Distingo entre a prosa de ficção - em mim sempre cortada pela vida real, que irrompe, lembrando que a vida é mais importante do que a ficção - e o teatro ou a poesia. Esta será infindável, enquanto eu existir, porque no caso da poesia ela é a vida que irrompe e a palavra transforma: dela não poderei, quando surge o poema, abdicar nunca, seria o mesmo que um suicídio.
Mas das outras formas sei que posso abdicar.
Basta dizer já chega, agora é ponto final. Lugar aos jovens, é a vida deles que segue em frente, a minha acaba aqui.
O que farei?

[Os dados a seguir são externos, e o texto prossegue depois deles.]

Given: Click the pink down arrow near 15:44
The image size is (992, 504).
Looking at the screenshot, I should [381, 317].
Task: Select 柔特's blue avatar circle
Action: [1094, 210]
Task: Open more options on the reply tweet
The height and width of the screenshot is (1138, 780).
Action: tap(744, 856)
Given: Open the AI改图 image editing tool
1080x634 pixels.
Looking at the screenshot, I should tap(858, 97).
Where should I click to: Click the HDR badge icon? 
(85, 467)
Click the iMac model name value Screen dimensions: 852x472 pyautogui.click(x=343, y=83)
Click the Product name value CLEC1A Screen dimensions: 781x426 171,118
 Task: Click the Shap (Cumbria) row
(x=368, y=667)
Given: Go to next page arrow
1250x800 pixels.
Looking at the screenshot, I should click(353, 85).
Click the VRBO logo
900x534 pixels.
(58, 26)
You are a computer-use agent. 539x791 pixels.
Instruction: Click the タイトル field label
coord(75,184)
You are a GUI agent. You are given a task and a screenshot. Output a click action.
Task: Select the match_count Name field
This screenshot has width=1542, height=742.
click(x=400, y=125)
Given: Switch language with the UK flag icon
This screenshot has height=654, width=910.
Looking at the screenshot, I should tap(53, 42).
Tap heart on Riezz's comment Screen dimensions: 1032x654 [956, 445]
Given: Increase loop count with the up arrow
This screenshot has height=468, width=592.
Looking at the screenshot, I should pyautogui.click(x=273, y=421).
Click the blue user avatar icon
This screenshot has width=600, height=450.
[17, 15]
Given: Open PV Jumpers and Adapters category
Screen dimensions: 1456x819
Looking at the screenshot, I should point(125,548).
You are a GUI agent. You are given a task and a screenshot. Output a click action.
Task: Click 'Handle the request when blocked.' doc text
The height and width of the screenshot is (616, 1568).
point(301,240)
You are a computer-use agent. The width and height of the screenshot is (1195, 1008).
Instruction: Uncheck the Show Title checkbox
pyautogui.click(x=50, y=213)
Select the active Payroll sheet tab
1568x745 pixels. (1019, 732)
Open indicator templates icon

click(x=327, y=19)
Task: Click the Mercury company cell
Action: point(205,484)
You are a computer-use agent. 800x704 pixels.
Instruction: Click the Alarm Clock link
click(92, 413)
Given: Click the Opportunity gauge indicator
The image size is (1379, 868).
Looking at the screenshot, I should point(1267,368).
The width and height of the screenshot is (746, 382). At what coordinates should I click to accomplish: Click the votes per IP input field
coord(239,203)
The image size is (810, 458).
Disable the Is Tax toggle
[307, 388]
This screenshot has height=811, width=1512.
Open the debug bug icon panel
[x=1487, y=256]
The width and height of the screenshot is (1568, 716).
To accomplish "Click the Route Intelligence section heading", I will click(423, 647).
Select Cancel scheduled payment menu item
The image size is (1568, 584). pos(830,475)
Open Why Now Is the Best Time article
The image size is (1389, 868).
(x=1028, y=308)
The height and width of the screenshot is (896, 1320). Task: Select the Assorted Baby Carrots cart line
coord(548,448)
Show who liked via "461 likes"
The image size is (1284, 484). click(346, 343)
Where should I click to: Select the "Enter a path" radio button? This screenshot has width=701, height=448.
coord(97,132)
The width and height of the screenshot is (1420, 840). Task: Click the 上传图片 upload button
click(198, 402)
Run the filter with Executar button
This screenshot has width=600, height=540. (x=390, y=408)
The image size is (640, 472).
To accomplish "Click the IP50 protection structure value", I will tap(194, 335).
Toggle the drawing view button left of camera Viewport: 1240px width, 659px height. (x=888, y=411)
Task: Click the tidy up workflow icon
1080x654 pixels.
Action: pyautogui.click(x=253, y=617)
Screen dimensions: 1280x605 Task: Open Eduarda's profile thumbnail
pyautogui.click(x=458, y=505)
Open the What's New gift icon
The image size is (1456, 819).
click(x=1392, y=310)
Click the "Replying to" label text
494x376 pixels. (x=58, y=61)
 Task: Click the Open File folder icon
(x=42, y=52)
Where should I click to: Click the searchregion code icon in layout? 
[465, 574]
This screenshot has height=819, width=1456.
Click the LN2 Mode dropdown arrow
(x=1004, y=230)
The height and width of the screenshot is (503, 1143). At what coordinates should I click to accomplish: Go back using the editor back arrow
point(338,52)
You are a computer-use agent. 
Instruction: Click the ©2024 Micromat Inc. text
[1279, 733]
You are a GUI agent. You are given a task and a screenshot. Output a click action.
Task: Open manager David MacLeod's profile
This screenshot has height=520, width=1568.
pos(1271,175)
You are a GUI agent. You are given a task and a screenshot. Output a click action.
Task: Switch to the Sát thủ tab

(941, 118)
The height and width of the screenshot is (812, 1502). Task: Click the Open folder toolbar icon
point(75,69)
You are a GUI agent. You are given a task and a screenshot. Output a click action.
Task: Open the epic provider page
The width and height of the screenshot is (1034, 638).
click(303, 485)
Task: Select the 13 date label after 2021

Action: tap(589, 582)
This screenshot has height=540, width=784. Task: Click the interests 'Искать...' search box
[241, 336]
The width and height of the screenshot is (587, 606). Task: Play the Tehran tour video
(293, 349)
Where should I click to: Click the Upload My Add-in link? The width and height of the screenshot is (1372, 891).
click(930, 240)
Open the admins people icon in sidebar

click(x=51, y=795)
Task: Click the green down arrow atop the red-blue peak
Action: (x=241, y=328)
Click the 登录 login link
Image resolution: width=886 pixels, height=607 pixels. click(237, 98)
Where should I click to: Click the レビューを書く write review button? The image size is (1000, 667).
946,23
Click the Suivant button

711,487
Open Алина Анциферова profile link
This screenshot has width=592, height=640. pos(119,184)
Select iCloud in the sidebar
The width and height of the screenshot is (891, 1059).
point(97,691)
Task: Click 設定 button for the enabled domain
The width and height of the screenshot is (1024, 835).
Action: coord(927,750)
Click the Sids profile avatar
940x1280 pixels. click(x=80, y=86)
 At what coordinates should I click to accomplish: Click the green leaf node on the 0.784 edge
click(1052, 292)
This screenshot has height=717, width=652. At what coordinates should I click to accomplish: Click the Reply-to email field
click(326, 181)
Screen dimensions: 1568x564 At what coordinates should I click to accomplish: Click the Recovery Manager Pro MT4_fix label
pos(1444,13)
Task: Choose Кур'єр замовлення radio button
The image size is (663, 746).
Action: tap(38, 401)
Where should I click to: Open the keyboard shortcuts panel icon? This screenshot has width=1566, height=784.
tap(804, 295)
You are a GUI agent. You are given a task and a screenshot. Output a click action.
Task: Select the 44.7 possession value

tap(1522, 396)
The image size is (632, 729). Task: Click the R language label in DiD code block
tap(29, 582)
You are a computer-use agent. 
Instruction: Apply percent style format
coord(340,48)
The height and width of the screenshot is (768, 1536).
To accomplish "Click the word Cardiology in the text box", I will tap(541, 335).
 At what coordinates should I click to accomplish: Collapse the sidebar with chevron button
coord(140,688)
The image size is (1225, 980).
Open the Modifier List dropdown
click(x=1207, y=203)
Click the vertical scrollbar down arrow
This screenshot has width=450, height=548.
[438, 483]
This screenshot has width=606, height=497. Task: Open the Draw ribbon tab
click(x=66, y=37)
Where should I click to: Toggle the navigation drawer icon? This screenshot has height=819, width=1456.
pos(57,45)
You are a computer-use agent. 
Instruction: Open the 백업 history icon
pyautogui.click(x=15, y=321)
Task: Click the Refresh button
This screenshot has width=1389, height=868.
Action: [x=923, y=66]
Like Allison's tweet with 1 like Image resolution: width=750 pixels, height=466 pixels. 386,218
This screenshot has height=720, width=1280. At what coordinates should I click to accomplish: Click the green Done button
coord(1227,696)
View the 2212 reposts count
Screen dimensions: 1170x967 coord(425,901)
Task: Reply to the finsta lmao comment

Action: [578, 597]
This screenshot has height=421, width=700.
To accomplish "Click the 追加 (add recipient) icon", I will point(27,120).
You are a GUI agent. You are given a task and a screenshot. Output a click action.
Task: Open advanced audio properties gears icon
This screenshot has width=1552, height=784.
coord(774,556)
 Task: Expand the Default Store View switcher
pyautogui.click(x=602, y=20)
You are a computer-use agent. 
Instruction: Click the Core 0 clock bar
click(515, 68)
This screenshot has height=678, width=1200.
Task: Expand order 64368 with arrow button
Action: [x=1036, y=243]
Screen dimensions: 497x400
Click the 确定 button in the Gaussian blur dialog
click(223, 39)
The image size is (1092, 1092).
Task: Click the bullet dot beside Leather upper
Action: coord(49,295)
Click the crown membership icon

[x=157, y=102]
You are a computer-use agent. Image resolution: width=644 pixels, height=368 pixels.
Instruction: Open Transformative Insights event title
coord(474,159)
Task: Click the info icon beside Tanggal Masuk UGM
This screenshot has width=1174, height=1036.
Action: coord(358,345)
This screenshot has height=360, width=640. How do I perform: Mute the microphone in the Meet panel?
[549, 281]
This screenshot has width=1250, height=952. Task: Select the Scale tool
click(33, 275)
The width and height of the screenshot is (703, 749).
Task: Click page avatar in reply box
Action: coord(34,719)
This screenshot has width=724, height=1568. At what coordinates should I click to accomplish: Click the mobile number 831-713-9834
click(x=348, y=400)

Disfrutar de tudo o que pus de parte para poder escrever, a deshoras, de repente, aproveitando este ou aquele espaço livre, ou de energia, que mitas vezes não tinha.
A primeira decisão: já não viajo.
Convidam-me, e não digo que não tenha pena de recusar: fui sempre alguém de ir, de ver mais e mais longe, de ver tudo...
Mas agora teria de dizer algo de difícil a quem me convida: não poderia ir sozinha, teria de ir com alguém, uma espécie de secretária/o permanentemente ao meu lado (estou a ver muito mal, perco-me, assusto-me, adoeço!). Dizem: é só um ataque de pânico, isso trata-se.
A melhor recordação que guardo é a de Macau e da China, onde tive todo esse género de apoio: dizem, mas não falavas a língua, aí perdias-te de certeza!
Mas neste momento o mundo (a sociedade em que vivo) é um país tão estranho quanto a China era para mim nessa altura: não entendo o meio (ainda que seja o meu suposto meio literário), perdida a elegância, a gentileza generosa, e a quem conheço bem não quero incomodar com os meus incómodos. Sinto por todo o lado uma voracidade muito semelhante (contaminada? ) à da política, que profundamente abomino.
Assim, retiro-me. A meu lado há muita vida ( a alegria e o riso dos que amo) e a vida continua.